— start of QUOTED TEXT —

Hello stackoverflow,
I need to speed up some particle system eye candy I'm working on. The eye candy involves additive blending, accumulation, and trails and glow on the particles. At the moment I'm rendering by hand into a floating point image buffer, converting to unsigned chars at the last minute then uploading to an OpenGL texture. To simulate glow I'm rendering the same texture multiple times at different resolutions and different offsets. This is proving to be too slow, so I'm looking at changing something. The problem is, my dev hardware is an Intel GMA950, but the target machine has an Nvidia GeForce 8800, so it is difficult to profile OpenGL stuff at this stage.
I did some very unsientific profiling and found that most of the slow down is coming from dealing with the float image: scaling all the pixels by a constant to fade them out, and converting the float image to unsigned chars and uploading to the graphics hardware. So, I'm looking at the following options for optimization:
- Replace floats with uint32's in a fixed point 16.16 configuration
- Optimize float operations using SSE2 assembly (image buffer is a 1024*768*3 array of floats)
- Use OpenGL Accumulation Buffer instead of float array
- Use OpenGL floating-point FBO's instead of float array
- Use OpenGL pixel/vertex shaders
Have you any experience with any of these possibilities? Any thoughts, advice? Something else I haven't thought of?
Thanks in advance D

— end of QUOTED TEXT —

### TASKS TO COMPLETE
1 > In the particle system post, what graphics hardware does the target machine have?
2 > Retype the particle system post from "- Use OpenGL Accumulation" down to "haven't thought of?".

— start of INFORMATION SHOWN —

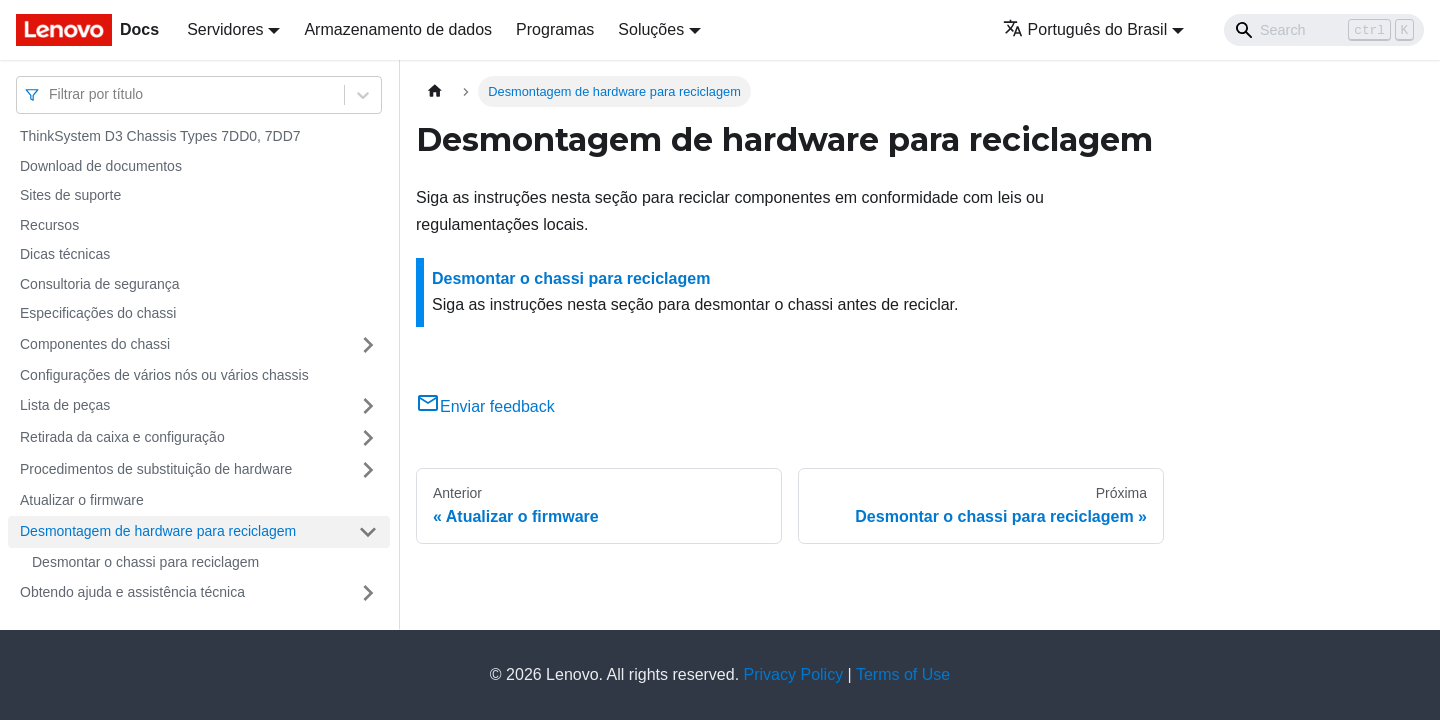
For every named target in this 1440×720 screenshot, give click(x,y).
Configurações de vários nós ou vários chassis (164, 375)
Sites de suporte (70, 195)
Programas (555, 29)
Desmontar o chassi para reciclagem (145, 562)
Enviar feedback (485, 406)
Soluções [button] (651, 29)
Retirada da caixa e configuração (122, 437)
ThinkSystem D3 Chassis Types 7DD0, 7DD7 (160, 136)
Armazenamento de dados (398, 29)
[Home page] (435, 91)
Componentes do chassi (95, 344)
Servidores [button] (225, 29)
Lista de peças (65, 405)
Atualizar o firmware (82, 500)
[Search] (1324, 30)
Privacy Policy (794, 674)
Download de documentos (101, 166)
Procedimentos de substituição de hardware (156, 469)
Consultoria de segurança (100, 284)
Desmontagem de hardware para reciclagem (158, 531)
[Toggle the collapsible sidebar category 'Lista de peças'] (368, 406)
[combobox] (51, 94)
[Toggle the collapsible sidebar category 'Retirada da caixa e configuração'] (368, 438)
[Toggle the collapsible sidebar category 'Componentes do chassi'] (368, 345)
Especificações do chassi (98, 313)
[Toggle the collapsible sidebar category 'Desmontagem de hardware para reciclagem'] (368, 532)
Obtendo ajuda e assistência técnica (132, 592)
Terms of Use (903, 674)
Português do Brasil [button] (1085, 29)
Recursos (49, 225)
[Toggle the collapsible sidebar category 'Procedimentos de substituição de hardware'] (368, 470)
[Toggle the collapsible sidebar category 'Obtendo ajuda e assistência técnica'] (368, 593)
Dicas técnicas (65, 254)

— end of INFORMATION SHOWN —

### RESULTS
1 > An Nvidia GeForce 8800.

2 >
- Use OpenGL Accumulation Buffer instead of float array
- Use OpenGL floating-point FBO's instead of float array
- Use OpenGL pixel/vertex shaders
Have you any experience with any of these possibilities? Any thoughts, advice? Something else I haven't thought of?